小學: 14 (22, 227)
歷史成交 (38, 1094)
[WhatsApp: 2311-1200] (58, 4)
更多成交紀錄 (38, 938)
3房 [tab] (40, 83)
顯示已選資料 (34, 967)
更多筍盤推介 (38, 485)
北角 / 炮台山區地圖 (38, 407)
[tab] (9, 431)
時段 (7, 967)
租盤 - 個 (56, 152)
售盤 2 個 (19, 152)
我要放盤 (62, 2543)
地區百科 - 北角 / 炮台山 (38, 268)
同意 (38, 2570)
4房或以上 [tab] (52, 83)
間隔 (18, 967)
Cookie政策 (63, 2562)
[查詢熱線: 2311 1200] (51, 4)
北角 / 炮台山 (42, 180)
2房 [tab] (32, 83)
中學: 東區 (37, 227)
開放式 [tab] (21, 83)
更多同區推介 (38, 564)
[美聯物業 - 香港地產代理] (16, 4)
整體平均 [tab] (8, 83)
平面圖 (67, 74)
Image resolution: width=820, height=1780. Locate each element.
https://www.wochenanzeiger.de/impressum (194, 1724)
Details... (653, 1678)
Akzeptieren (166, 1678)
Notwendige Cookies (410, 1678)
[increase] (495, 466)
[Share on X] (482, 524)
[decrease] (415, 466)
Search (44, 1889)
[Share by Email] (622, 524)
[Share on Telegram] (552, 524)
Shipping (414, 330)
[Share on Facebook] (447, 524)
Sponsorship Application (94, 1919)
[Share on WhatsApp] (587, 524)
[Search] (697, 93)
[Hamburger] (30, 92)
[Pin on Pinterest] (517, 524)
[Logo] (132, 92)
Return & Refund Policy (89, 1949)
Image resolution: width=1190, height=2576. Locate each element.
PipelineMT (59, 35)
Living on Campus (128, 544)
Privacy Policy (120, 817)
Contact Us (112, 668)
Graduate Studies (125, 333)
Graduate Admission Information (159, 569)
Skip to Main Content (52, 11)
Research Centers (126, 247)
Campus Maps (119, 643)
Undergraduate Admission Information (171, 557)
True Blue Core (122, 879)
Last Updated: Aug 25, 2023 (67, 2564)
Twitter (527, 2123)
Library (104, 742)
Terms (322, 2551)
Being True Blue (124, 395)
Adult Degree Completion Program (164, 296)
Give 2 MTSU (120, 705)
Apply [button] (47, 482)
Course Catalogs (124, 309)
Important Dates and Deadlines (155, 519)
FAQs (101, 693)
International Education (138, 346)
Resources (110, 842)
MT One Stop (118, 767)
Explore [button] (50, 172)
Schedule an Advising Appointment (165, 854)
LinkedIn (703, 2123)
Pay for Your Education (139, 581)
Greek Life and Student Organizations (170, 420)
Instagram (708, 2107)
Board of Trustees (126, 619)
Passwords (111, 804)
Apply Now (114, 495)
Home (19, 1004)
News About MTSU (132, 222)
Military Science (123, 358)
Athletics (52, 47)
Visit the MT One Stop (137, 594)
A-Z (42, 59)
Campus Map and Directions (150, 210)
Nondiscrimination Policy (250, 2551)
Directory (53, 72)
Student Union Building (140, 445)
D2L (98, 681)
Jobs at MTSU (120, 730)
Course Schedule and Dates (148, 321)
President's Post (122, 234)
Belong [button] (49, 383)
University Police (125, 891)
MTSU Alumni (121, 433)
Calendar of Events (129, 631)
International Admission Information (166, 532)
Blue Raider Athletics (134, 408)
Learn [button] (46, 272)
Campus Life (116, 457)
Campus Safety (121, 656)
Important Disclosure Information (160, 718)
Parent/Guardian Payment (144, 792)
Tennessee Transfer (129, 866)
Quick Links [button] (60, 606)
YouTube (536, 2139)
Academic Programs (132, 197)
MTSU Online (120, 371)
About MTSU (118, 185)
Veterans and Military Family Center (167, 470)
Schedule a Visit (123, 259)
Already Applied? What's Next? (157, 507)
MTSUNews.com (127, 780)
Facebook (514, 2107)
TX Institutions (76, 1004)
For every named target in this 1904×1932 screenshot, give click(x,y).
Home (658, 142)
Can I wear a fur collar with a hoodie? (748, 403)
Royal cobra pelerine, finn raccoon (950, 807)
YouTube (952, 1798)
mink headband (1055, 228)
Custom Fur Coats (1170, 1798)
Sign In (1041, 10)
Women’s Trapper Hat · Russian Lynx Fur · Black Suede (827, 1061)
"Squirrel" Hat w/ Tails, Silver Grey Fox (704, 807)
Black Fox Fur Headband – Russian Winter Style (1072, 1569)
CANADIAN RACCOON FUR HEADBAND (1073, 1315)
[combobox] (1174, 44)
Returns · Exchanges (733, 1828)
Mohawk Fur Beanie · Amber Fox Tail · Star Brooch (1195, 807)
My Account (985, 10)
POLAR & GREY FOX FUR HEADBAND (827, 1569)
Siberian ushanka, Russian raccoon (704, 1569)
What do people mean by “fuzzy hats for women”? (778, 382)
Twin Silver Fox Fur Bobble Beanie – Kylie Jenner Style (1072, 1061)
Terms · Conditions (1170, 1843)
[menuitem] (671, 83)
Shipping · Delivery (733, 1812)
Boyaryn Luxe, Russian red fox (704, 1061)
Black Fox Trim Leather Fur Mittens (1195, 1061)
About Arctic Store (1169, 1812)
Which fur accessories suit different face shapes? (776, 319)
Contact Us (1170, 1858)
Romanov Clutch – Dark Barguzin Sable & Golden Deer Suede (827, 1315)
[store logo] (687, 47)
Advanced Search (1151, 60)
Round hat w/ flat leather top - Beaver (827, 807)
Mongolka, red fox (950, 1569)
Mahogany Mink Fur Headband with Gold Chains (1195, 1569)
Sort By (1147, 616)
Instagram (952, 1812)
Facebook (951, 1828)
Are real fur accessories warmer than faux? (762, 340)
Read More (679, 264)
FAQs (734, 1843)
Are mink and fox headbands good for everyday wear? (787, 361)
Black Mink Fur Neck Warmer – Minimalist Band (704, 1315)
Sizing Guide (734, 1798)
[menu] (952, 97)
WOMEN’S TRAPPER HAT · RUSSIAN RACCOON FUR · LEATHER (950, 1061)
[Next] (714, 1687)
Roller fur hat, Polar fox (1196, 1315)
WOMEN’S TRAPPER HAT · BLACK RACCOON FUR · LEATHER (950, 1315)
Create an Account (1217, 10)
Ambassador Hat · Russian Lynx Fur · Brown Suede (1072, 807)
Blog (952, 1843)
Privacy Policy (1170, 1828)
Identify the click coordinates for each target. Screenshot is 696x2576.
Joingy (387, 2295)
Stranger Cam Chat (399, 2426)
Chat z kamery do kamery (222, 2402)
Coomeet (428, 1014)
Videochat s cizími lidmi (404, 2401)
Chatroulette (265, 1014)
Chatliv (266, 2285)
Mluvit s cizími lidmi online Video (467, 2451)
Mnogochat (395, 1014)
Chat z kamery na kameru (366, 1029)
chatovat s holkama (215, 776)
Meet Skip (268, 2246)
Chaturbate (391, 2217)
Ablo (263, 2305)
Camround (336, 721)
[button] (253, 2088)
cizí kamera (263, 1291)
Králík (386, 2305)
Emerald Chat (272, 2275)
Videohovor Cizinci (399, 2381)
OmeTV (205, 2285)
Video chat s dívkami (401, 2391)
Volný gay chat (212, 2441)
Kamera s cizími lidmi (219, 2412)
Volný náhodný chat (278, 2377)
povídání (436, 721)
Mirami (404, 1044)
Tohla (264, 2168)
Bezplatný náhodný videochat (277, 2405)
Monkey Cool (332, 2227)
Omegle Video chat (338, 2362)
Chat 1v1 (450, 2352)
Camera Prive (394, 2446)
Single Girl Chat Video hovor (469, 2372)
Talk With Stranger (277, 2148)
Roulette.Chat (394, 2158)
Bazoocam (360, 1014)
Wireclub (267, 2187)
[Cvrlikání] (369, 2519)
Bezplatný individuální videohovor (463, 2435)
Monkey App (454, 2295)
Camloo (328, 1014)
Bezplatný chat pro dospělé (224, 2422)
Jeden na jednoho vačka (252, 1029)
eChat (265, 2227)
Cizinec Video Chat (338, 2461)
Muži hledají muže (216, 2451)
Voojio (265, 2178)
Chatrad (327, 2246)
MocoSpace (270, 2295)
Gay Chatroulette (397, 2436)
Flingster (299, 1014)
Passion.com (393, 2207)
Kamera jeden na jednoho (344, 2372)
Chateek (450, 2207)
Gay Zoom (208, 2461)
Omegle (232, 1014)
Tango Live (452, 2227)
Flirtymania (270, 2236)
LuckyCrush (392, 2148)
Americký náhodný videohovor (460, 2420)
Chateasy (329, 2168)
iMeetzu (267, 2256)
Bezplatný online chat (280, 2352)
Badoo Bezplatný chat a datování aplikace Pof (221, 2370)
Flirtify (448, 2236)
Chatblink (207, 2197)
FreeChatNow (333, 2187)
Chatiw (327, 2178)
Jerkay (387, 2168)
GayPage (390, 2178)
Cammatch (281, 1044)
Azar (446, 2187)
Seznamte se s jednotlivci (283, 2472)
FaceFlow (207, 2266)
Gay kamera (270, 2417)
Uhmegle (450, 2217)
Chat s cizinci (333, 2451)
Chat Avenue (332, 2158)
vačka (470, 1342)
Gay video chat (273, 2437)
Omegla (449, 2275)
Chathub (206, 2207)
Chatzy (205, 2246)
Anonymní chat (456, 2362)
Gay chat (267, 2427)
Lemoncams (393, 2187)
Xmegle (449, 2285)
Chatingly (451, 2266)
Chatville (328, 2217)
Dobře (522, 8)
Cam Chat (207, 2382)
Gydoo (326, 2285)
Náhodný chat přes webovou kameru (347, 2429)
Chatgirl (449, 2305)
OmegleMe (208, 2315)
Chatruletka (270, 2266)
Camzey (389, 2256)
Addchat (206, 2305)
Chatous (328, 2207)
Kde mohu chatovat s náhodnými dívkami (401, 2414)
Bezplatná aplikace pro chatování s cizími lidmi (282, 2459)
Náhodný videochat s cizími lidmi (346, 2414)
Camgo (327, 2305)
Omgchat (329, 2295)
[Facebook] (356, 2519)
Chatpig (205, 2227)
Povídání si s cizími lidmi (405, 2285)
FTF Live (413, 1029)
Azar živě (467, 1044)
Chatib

════════════════════

Each line above from the one with "FaceFlow (207, 2266)" up to and including the one with "Chatingly (451, 2266)" must be set down exactly, and no line outside that span may appear.

FaceFlow (207, 2266)
Gay kamera (270, 2417)
Uhmegle (450, 2217)
Chat s cizinci (333, 2451)
Chat Avenue (332, 2158)
vačka (470, 1342)
Gay video chat (273, 2437)
Omegla (449, 2275)
Chathub (206, 2207)
Chatzy (205, 2246)
Anonymní chat (456, 2362)
Gay chat (267, 2427)
Lemoncams (393, 2187)
Xmegle (449, 2285)
Chatingly (451, 2266)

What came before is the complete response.